Badan Penanggulangan Bencana Daerah (BPBD) Jember mencatat sebanyak 1.271 kepala keluarga (KK) terdampak banjir di 20 lokasi yang tersebar di Kecamatan Patrang, Kaliwates, Sumbersari, Pakusari, Kalisat, dan Rambipuji.
Ketinggian air bervariasi mulai dari 30 sentimeter hingga 2 meter, sehingga banyak warga terpaksa mengungsi.
Kepala BPBD Jember, Indra Tri Purnomo, mengatakan beberapa rumah mengalami kerusakan akibat derasnya arus sungai, termasuk satu dapur ambruk di Kepatihan, Kecamatan Kaliwates.
“Ada juga kerusakan jembatan sepanjang 3 meter di Desa Patemon, Kecamatan Pakusari, sehingga jembatan sepanjang 20 meter tidak bisa dilalui kendaraan,” katanya, Selasa (16/12/2025).
Di Desa Nogosari, Kecamatan Rambipuji, tercatat kondisi terparah dengan 429 KK terdampak, sementara di Perumahan Villa Indah, Kelurahan Tegal Besar, banjir setinggi 1,2 meter memaksa 40 KK atau sekitar 200 jiwa mengungsi. BPBD mendirikan tiga tenda keluarga sebagai tempat pengungsian sementara.

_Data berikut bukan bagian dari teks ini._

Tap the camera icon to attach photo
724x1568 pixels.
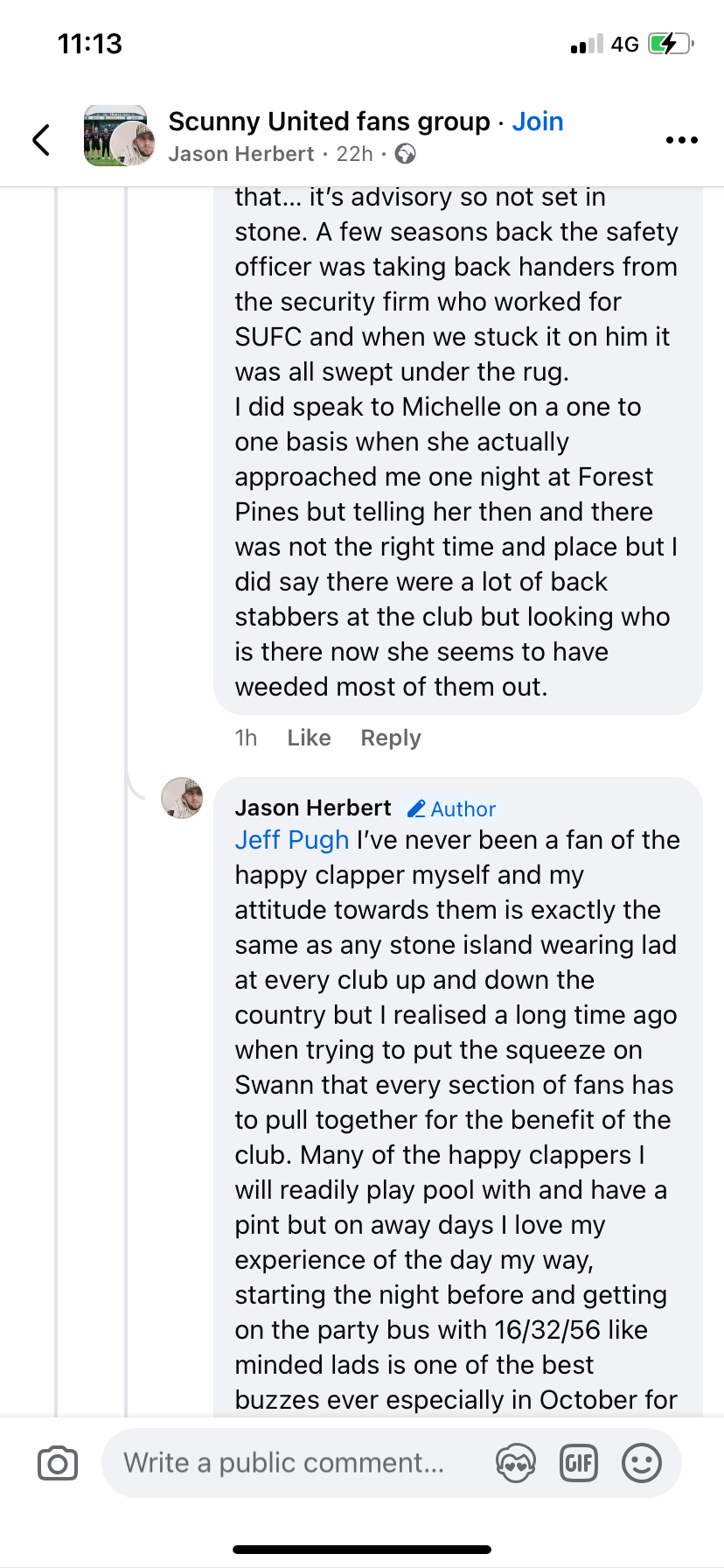pos(58,1463)
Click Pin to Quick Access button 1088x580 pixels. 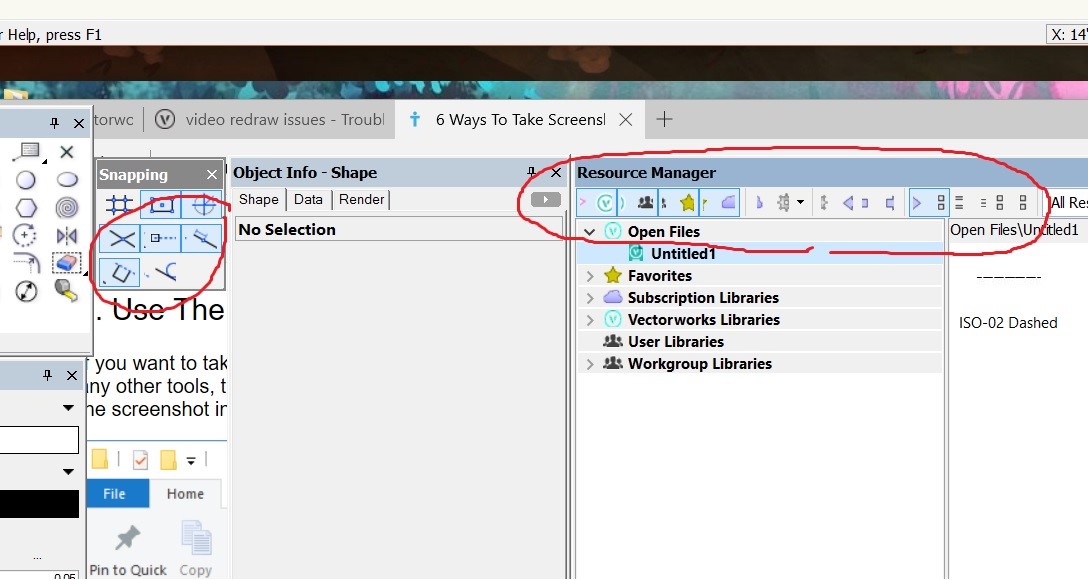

Selain evakuasi, BPBD bersama instansi terkait menyalurkan bantuan logistik, termasuk paket sembako, makanan siap saji, selimut, matras, peralatan masak, hingga paket khusus lansia dan balita. “Warga diminta tetap waspada karena BMKG telah mengeluarkan peringatan dini cuaca ekstrem di Jember pada 11–20 Desember 2025,” katanya.